Il faut apporter diverses précautions dans la construction et l'usage de cet instrument. 1°. Il faut que les liqueurs dans lesquelles on plonge l'aréomètre, soient exactement au même degré de chaleur ou de froid, afin qu'on puisse être sur que leur différence de densité ne vient point de l'une de ces deux causes, et que le volume de l'aréomètre même n'en a reçu aucun changement.

2°. Que le col de l'instrument, sur lequel sont marquées les gradations, soit par tout d'une grosseur égale ; car s'il est d'une forme irrégulière, les degrés marqués à égales distances ne mesureront pas des volumes de liqueurs semblables en se plongeant ; il sera plus sur et plus facîle de graduer cette échelle relativement à la forme du col, en chargeant successivement l'instrument de plusieurs petits poids bien égaux, dont chacun produira l'enfoncement d'un degré.

3°. On doit avoir soin que l'immersion se fasse bien perpendiculairement à la surface de la liqueur, sans quoi l'obliquitté empêcherait de compter avec justesse le degré d'enfoncement.

4°. Comme l'usage de cet instrument est borné à des liqueurs qui diffèrent peu de pesanteur entre elles, on doit bien prendre garde que la partie qui surnage ne se charge de quelque vapeur ou saleté, qui occasionnerait un mécompte, dans une estimation, où il s'agit de différences peu considérables. Et lorsque l'aréomètre passe d'une liqueur à l'autre, on doit avoir soin que sa surface ne porte aucun enduit, qui empêche que la liqueur où il entre ne s'applique exactement contre cette surface.

5°. Enfin malgré toutes ces précautions, il reste encore la difficulté de bien juger le degré d'enfoncement, parce que certaines liqueurs s'appliquent mieux que d'autres au verre ; et qu'il y en a beaucoup qui, lorsqu'elles le touchent, s'élèvent plus ou moins au-dessus de leur niveau.

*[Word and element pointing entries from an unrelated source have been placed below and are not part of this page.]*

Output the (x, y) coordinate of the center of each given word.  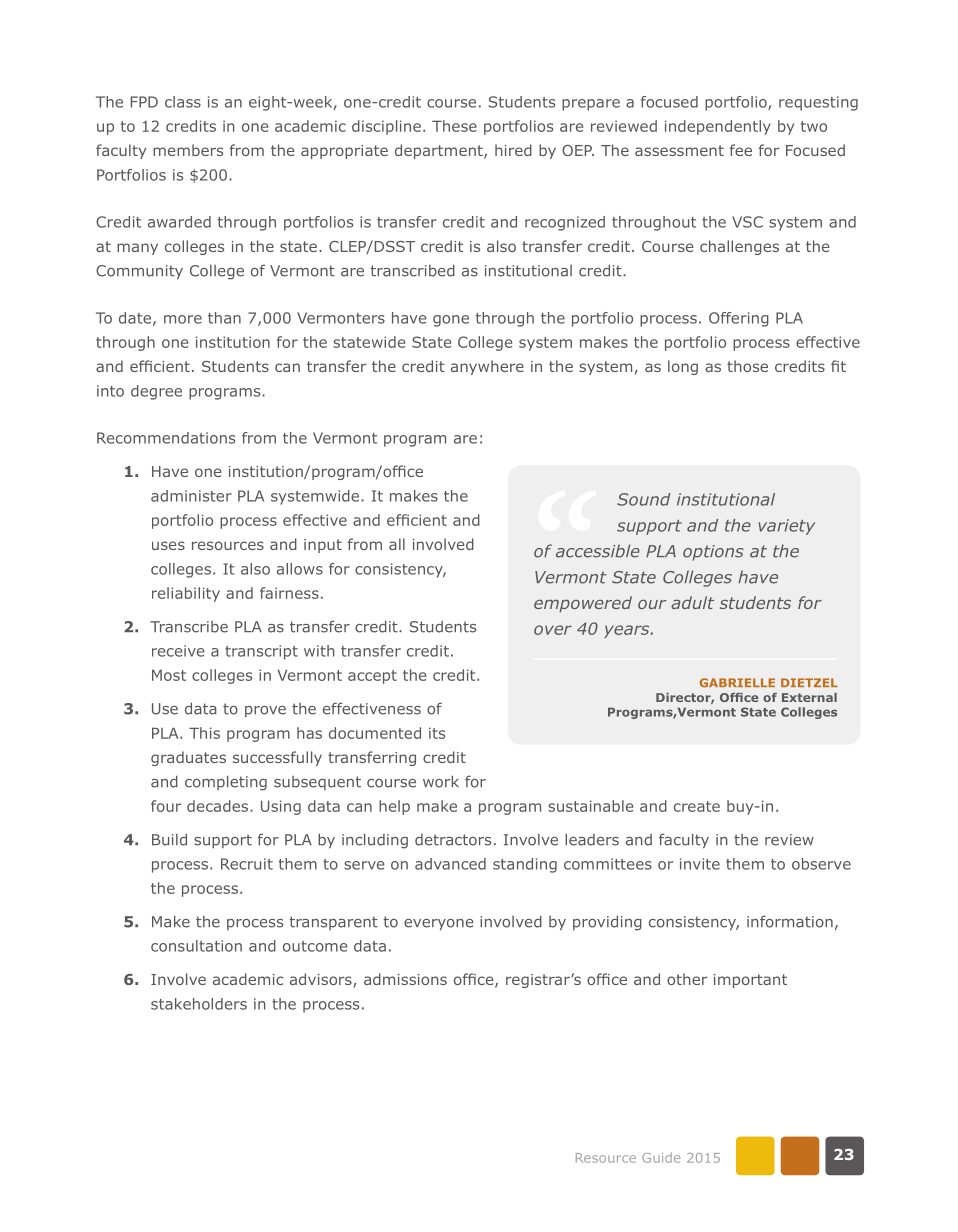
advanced (450, 864)
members (188, 150)
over (553, 630)
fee (741, 150)
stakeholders (199, 1004)
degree (156, 392)
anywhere (487, 367)
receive (178, 651)
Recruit (247, 864)
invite (700, 864)
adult (692, 602)
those (747, 366)
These (454, 126)
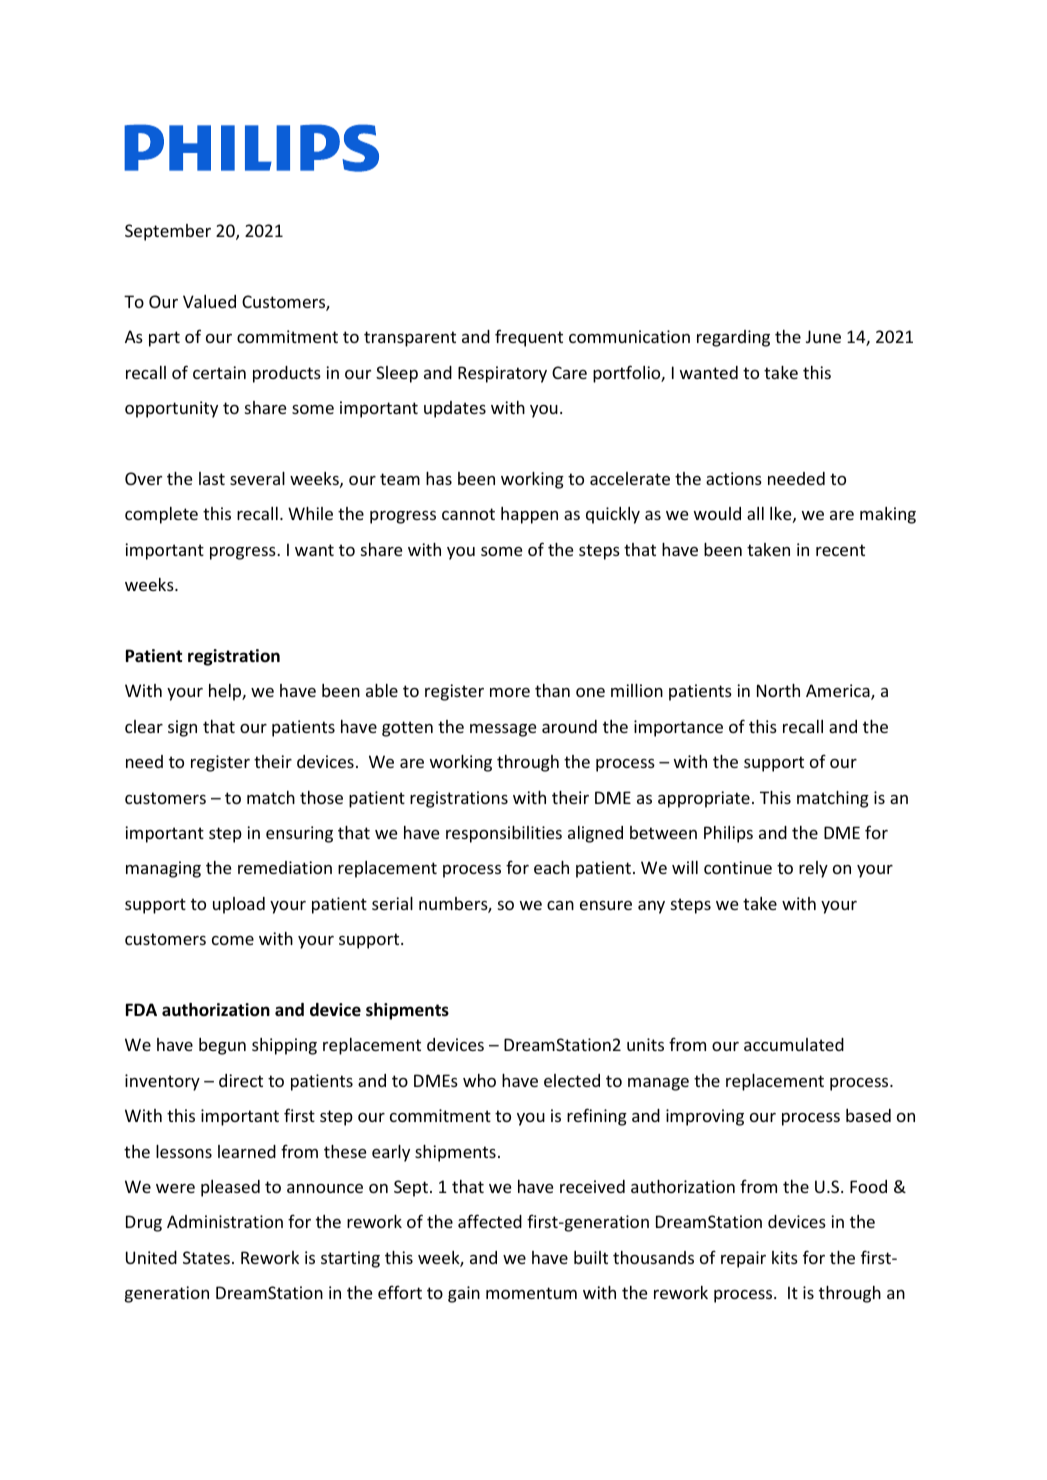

Quand on se sert de l'aréomètre que nous avons décrit, il faut le plonger d'abord dans la liqueur la moins pesante, et remarquer à quelle graduation se rencontre sa surface : ensuite il faut le rapporter dans la plus dense, et charger le haut de la tige, ou du col, de poids connus, jusqu'à ce que le degré d'enfoncement soit égal au premier. La somme des poids qu'on aura ajoutés, pour rendre cette seconde immersion égale à la première, sera la différence des pesanteurs spécifiques entre les deux liqueurs. Nous devons ces remarques à M. Formey, qui les a tirées de M. l'abbé Nollet, Lect. Phys. (O)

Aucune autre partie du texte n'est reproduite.